-- WHAT THE EXERCISE ASKS --
In the lines below, the string "Given" may appear; say how many lines hold it and give nothing more.

:::::

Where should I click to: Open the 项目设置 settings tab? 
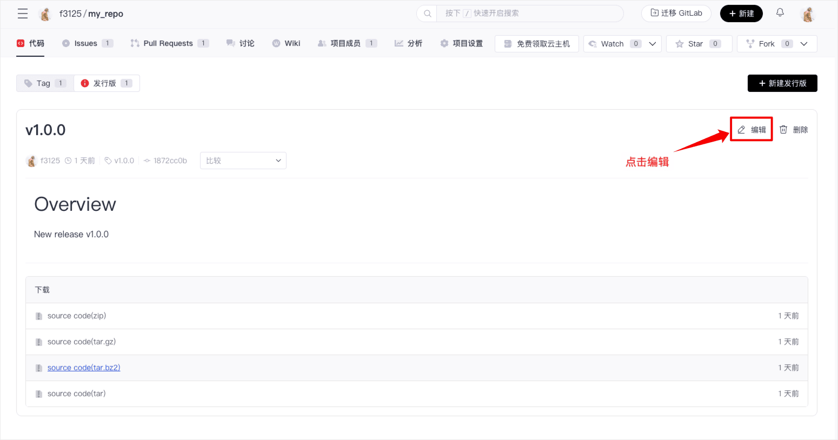click(x=462, y=43)
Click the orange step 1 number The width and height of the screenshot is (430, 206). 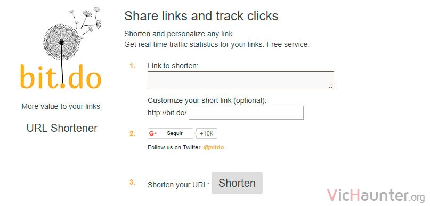(133, 66)
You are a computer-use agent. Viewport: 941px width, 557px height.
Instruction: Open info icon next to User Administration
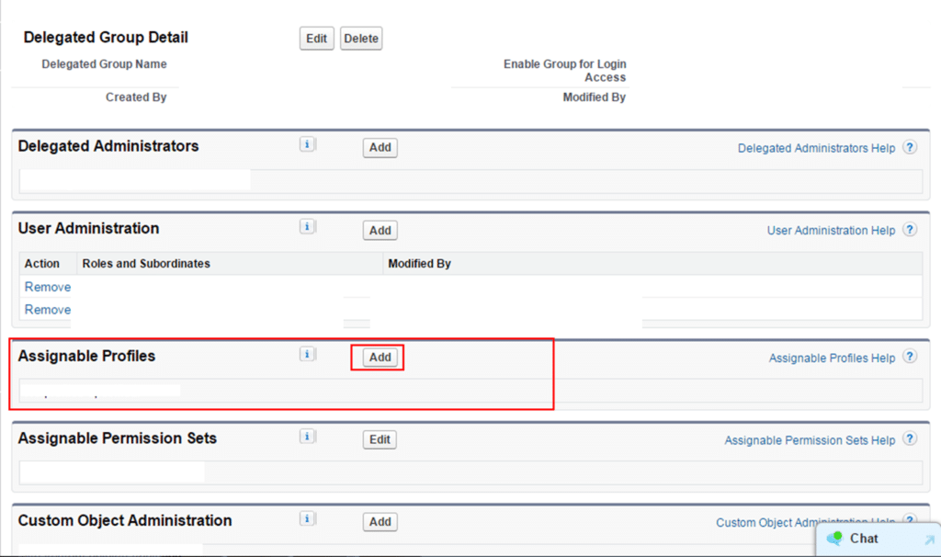pyautogui.click(x=308, y=227)
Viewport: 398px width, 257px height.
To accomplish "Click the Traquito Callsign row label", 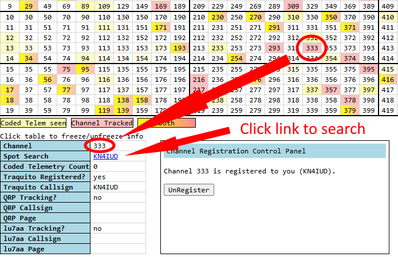I will point(45,187).
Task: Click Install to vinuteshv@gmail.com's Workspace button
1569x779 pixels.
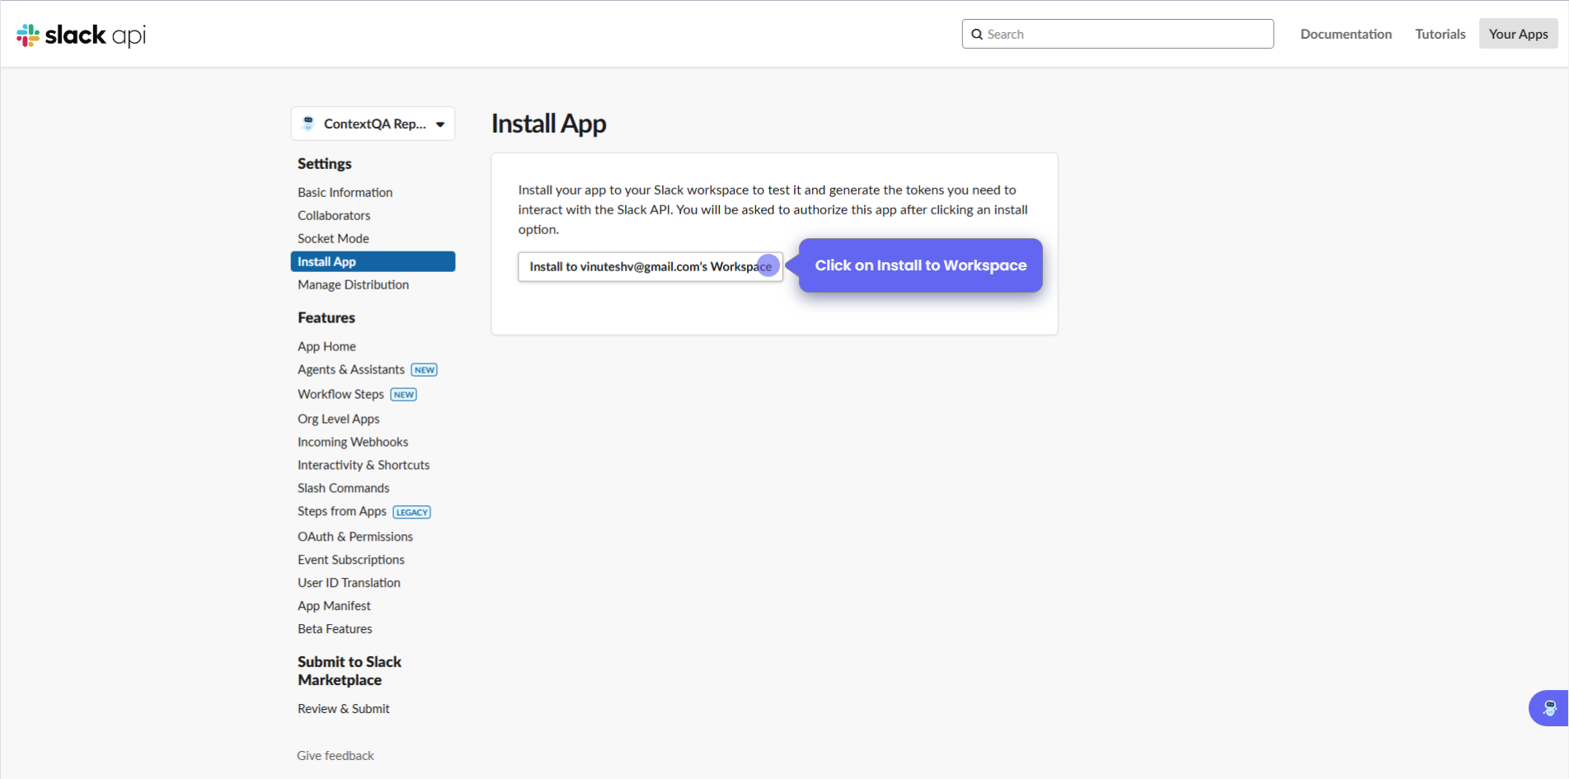Action: click(x=650, y=267)
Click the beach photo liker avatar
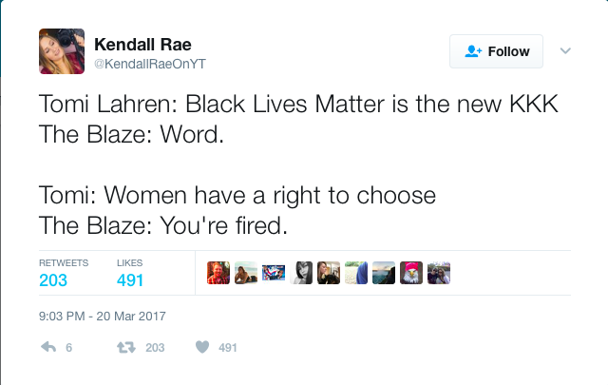The image size is (608, 385). [x=246, y=273]
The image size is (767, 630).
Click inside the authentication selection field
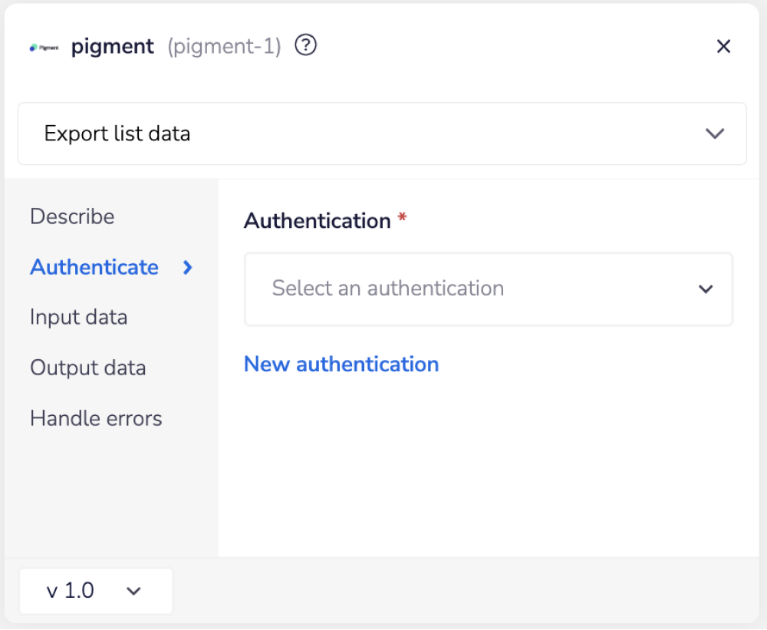coord(460,289)
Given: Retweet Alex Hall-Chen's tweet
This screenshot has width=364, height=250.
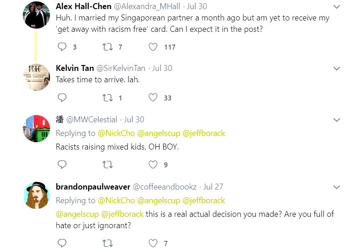Looking at the screenshot, I should 107,47.
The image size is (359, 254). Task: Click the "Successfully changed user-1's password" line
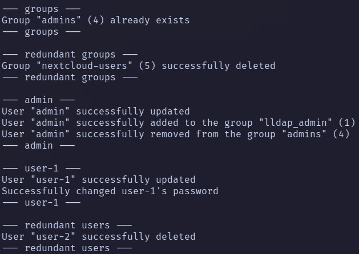(110, 191)
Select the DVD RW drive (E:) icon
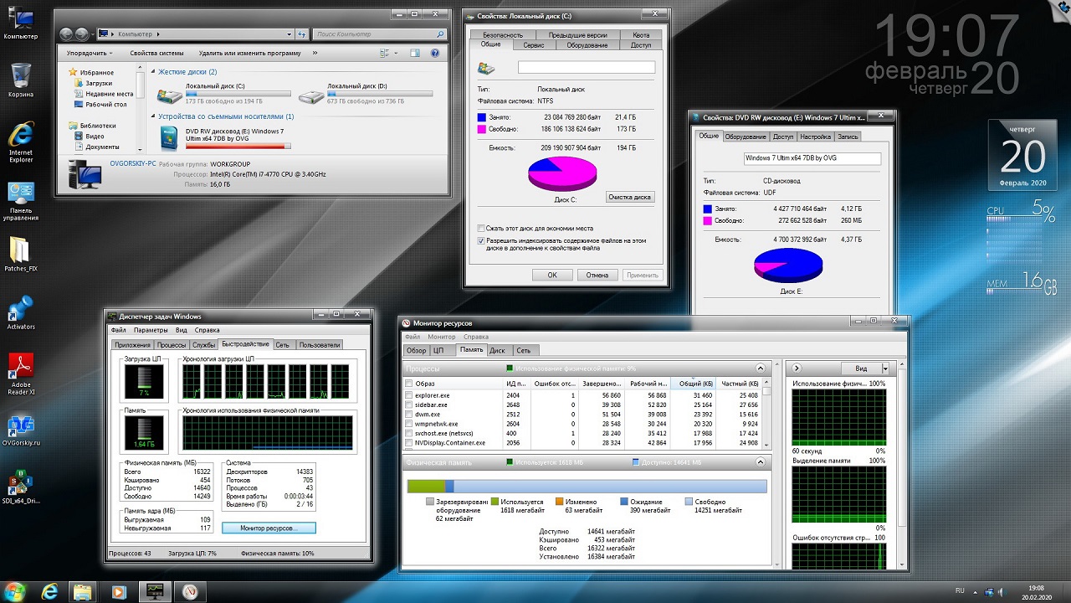 [x=170, y=137]
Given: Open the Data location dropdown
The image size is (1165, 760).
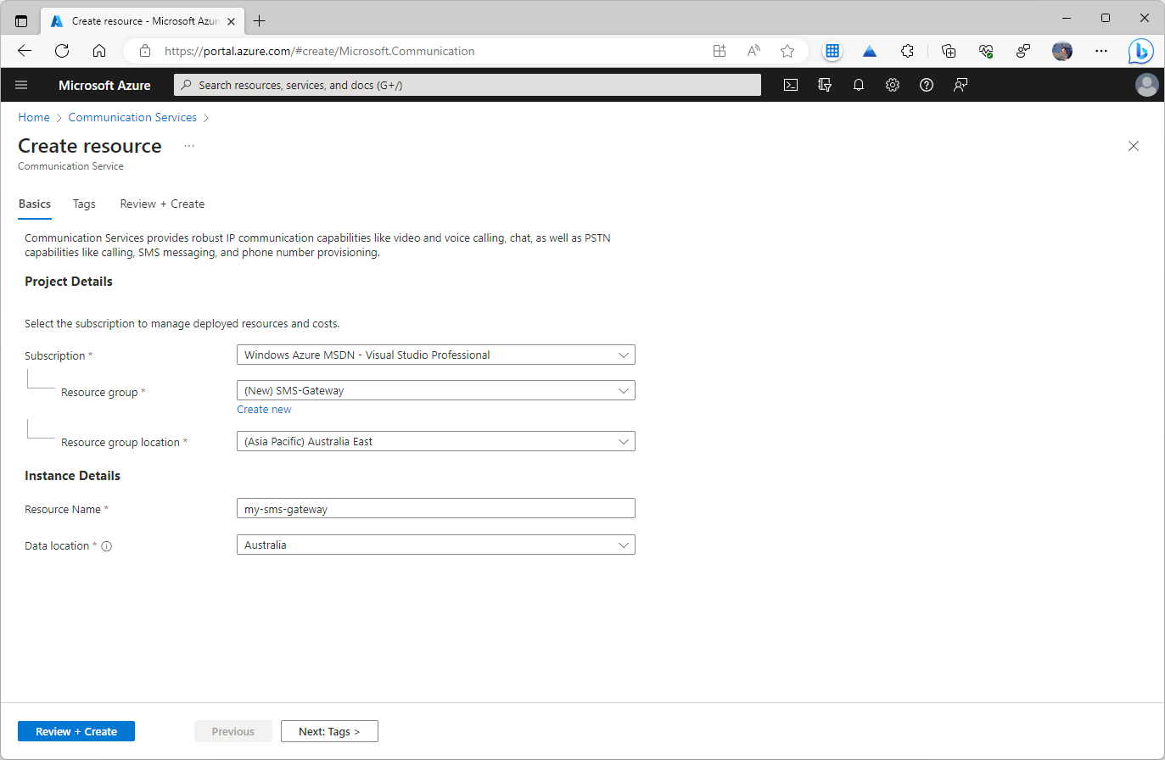Looking at the screenshot, I should tap(435, 545).
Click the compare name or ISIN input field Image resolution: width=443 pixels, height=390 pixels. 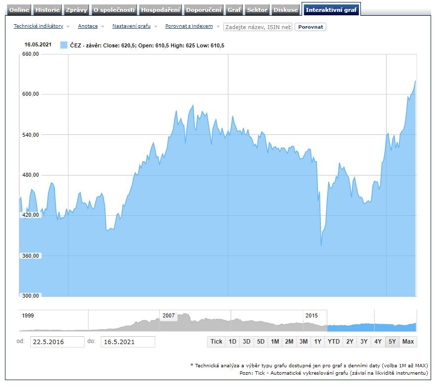258,27
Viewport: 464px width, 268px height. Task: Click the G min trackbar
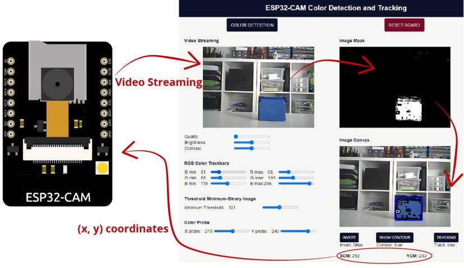(228, 178)
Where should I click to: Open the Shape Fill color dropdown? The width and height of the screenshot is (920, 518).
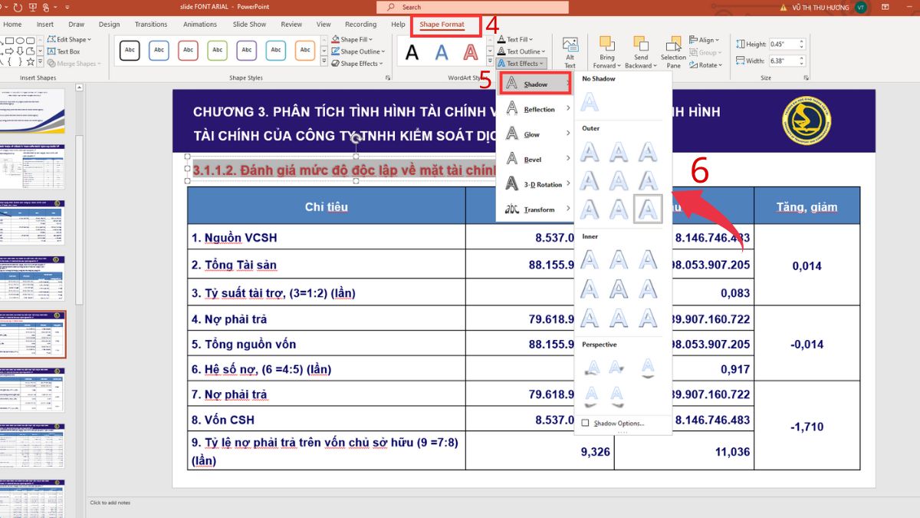click(x=371, y=39)
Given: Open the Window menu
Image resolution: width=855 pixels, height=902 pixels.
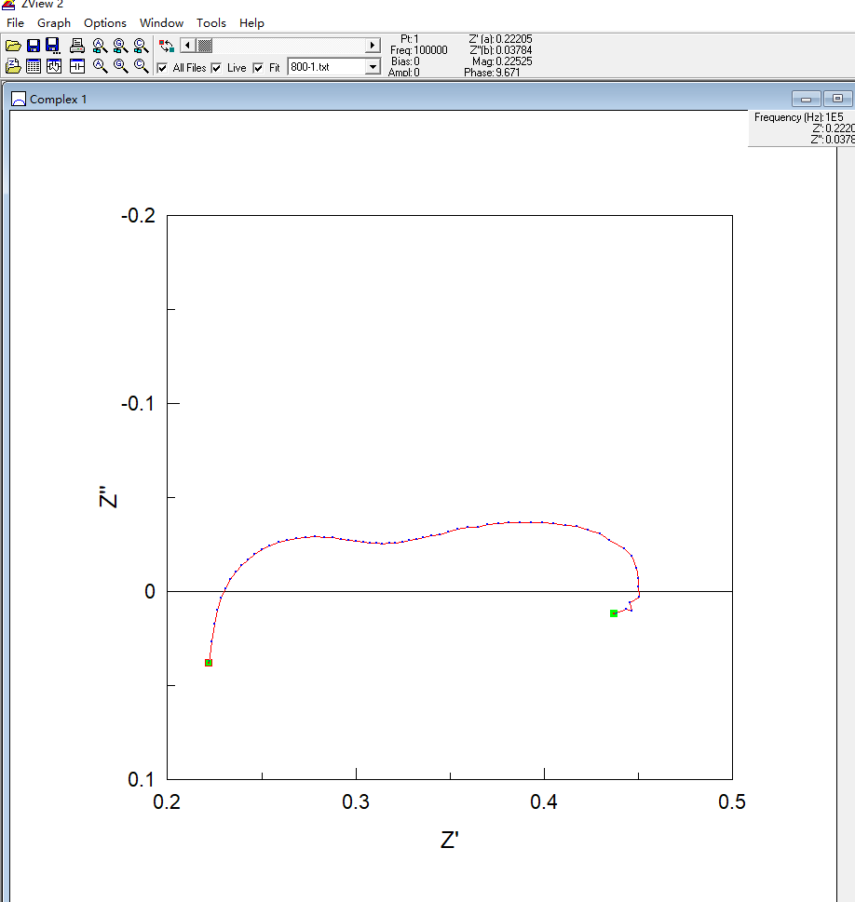Looking at the screenshot, I should pos(162,22).
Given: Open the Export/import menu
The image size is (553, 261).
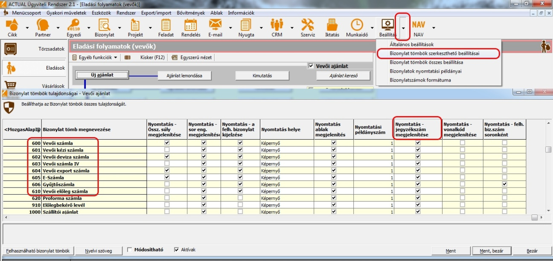Looking at the screenshot, I should 156,13.
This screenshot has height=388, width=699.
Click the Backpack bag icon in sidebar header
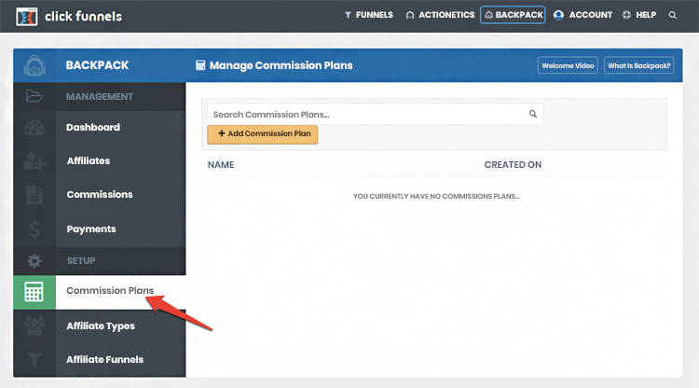point(34,65)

:::::

-- THE ANSWER --
4